You tell me you suspect your wife is not being faithful to you, and you are asking me what you should do about it.
I understand your doubting her is serious, that is, you have some significant hints of it and this is not mere jealousy or baseless suspicion. You seriously suspect. But you are not certain. Your doubt has some foundation, or else you would not have written to me. But you have no proof.
The first thing is not to remain in doubt. Your doubt will ruin your marriage. You cannot go on dissembling while your inner uneasiness grows. And I say grows because the doubt in your mind will go on increasing and you’ll interpret every incident with your wife as a new proof. You have to clear your doubt. The best way to clear your doubt, as also the hardest one, is talking it over with her. With all care, delicacy, tenderness, sensitivity, and at the same time clarity, sincerity, vulnerability, equality. Talking it over.
What matters most here is your attitude when opening the dialogue. If your suspicion turns out to be baseless and her reaction satisfies you fully, well and good. If it is founded, and you threaten her with separation and you split up, you’ve destroyed your marriage. If it is founded and you demand repentance and bestow pardon and expect total amendment, you will unbalance your marriage. I mean to say, you will stand out as the forgiver and she will step down as forgiven, and that will not work. You see that yourself.
But there is another attitude, and this can help. Just realise that if she has distanced herself from you, you have something to do with it.

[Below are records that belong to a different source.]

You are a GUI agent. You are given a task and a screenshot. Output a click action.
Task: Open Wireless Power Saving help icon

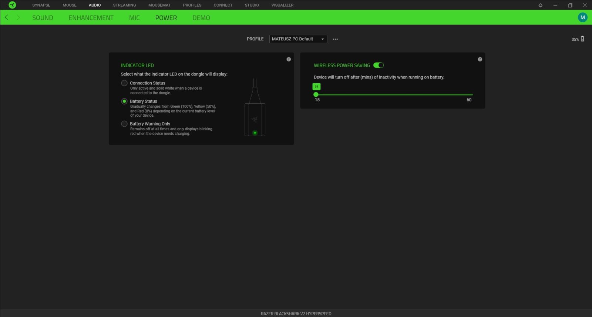[x=480, y=59]
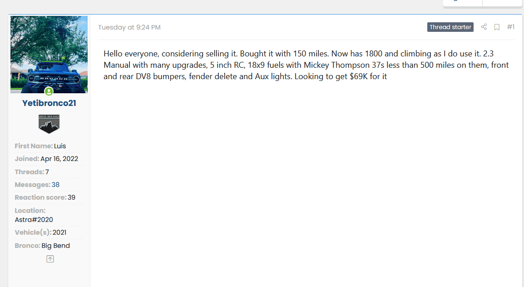Click the share icon on post #1
Screen dimensions: 524x287
coord(484,27)
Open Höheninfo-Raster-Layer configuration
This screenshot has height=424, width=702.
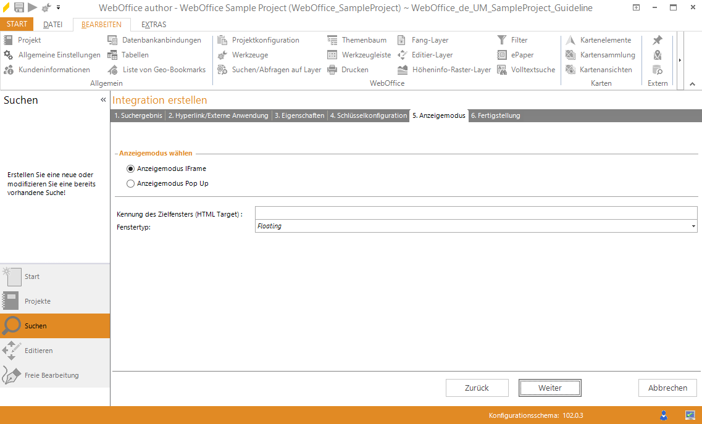(x=451, y=70)
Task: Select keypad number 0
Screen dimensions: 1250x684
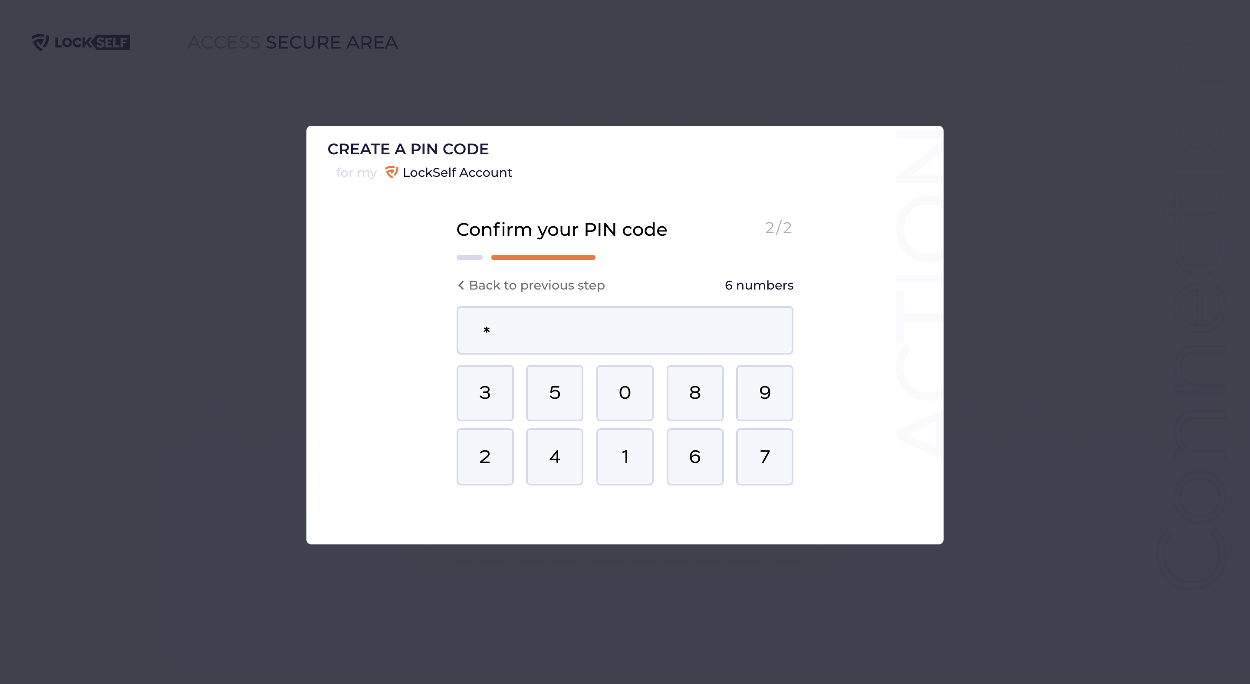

Distancing is mutual. I don’t say you’ve done both the same, but I do say that both of you are responsible for finding yourselves now at a distance from one another. Don’t measure or compare responsibilities, but do admit that there is responsibility on either site. There must not be an accuser and an accused, a forgiver and a forgiven. You are equal. Become equal again.

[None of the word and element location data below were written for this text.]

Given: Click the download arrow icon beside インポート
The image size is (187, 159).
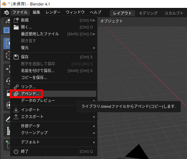Looking at the screenshot, I should [x=16, y=110].
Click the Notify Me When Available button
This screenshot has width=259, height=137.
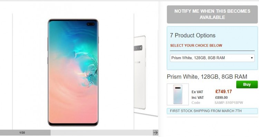click(x=212, y=14)
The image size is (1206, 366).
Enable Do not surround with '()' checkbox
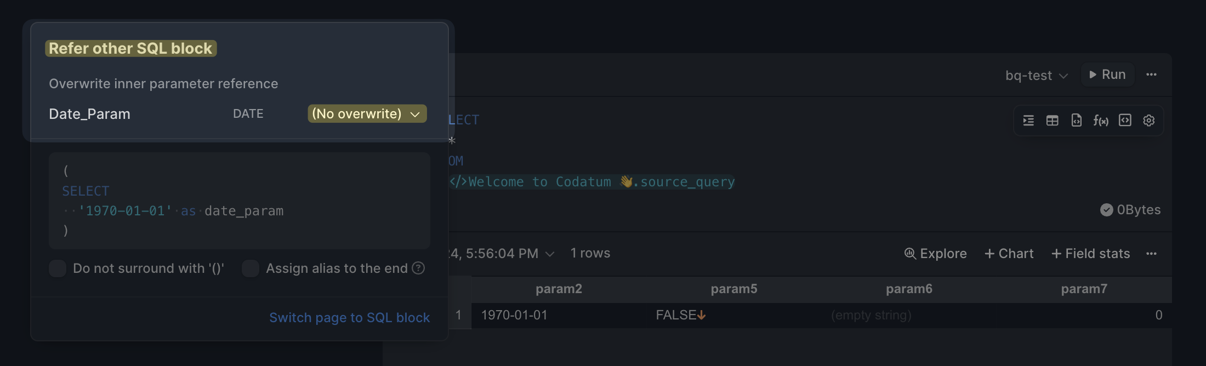(x=58, y=268)
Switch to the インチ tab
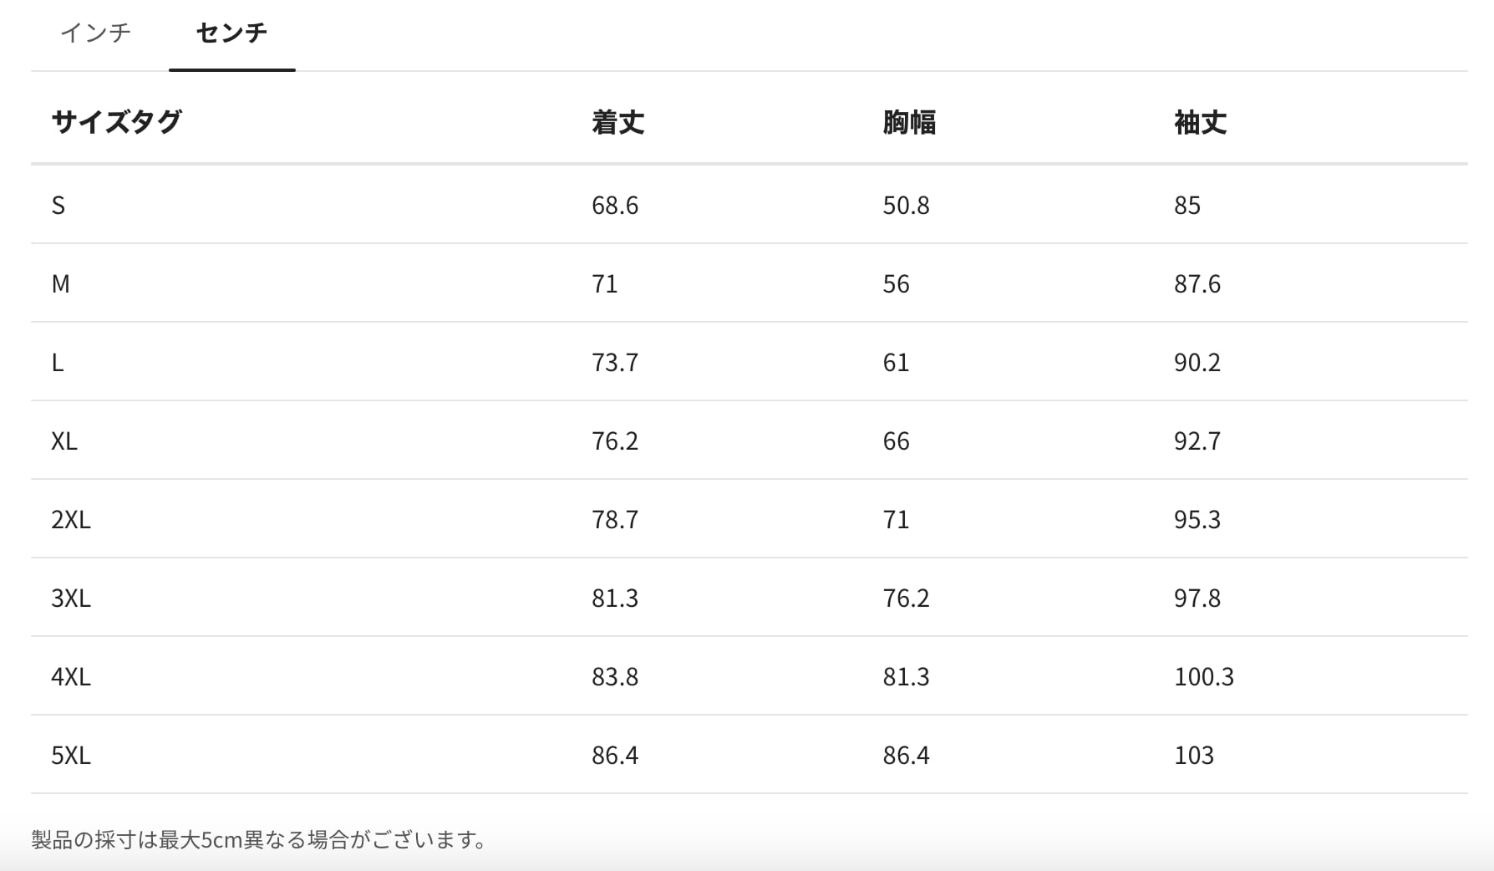This screenshot has height=871, width=1494. 96,33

What about the future? The ideal marriage is monogamous, monoandric, exclusive for life. That’s the ideal. But the ideal is not always realistic. You’ll have to accept reality as it presents itself and learn how to react to it. Marriage is something so important and valuable that it is worthwhile to tolerate at times its imperfections precisely in order to maintain it.
All that has been said here about a husband doubting his wife applies exactly equally to a wife doubting her husband. Only the terms have to be interchanged.